Community Preceptor:
Dawn Nicholas, MEd, MA, Sojourner House

The Community Site:
Sojourner House is an inpatient treatment facility for mothers and their children, located in the neighborhood of Friendship. Its mission is to provide compassionate, faith-based residential recovery services. The facility houses up to 14 women and their children in individual apartments. Residents can typically stay in the program for up to six months. The recovery programming consists of life-skills coaching, parenting education and clinical counseling. Sojourner House also provides in-house childcare and connections to relevant community resources for the residents to enhance their recovery both at Sojourner House and beyond. View Community Partner Web Site

BTG Focus Areas (adapted from Healthy People 2010 and 2020):
Health-Related Quality of Life and Well-Being; Maternal, Infant and Child Health; Mental Health; Preparedness; Substance Abuse.

The Project:
Many of the women at Sojourner House come from a variety of backgrounds, have a history of unhealthy relationships and have experienced trauma in their past. While at Sojourner House, the women are learning interpersonal skills and building healthy relationships for the first time. This creates a situation in which interpersonal conflicts are more likely to occur. These conflicts impede residents’ progress and participation in recovery. The Bridging the Gaps student interns developed a life-skills curriculum that focuses on building healthy relationships and resolving interpersonal conflict. The purpose of this curriculum is to enhance residents’ development and utilization of their interpersonal skills to reduce the impact that interpersonal conflicts have on residents’ recovery. The interns conducted semi-structured interviews with the staff and residents to understand their perspectives. The interns based the curriculum on their findings. The curriculum focuses on relevant scenarios and effective strategies that the women and staff can use while at Sojourner House and after they leave. It is designed to be used by both residents and staff during the intake process and while new residents are adjusting to living at Sojourner House.

Intern Statements:
Rafa Ifthikhar: “Through listening to the women, children and staff at Sojourner House, I now understand addiction as a multifactorial disease that is rooted in a person's circumstances and negative life experiences. Addiction does not discriminate — it can happen to anyone. The women at Sojourner House are some of the strongest and most resilient people I have ever met. They have survived unimaginable situations and continue to fight for themselves and their children. Through interning at Sojourner House, I have learned so much about individuals in recovery, which will help me in my future career, as I plan to work with marginalized populations as a primary care physician in underserved areas.”
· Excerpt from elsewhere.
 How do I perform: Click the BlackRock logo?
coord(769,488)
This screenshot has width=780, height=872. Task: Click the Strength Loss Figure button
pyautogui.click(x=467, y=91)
Alex Kabusk: “I was very honored to intern at Sojourner House this summer with BTG. I was surprised by the amount of trauma and structural violence the women had experienced before coming to Sojourner House, but was pleasantly surprised at how open and accepting the women were of Rafa and me. I learned so much about addiction, drug and alcohol treatment, and community health. The skills and knowledge I gained at Sojourner House will be invaluable to my future career as a social worker and therapist. BTG inspired me to devote my life to working with underserved individuals. It gave me a fresh perspective on a wide range of issues and gifted me with life-changing insights into public health and underserved and marginalized individuals.”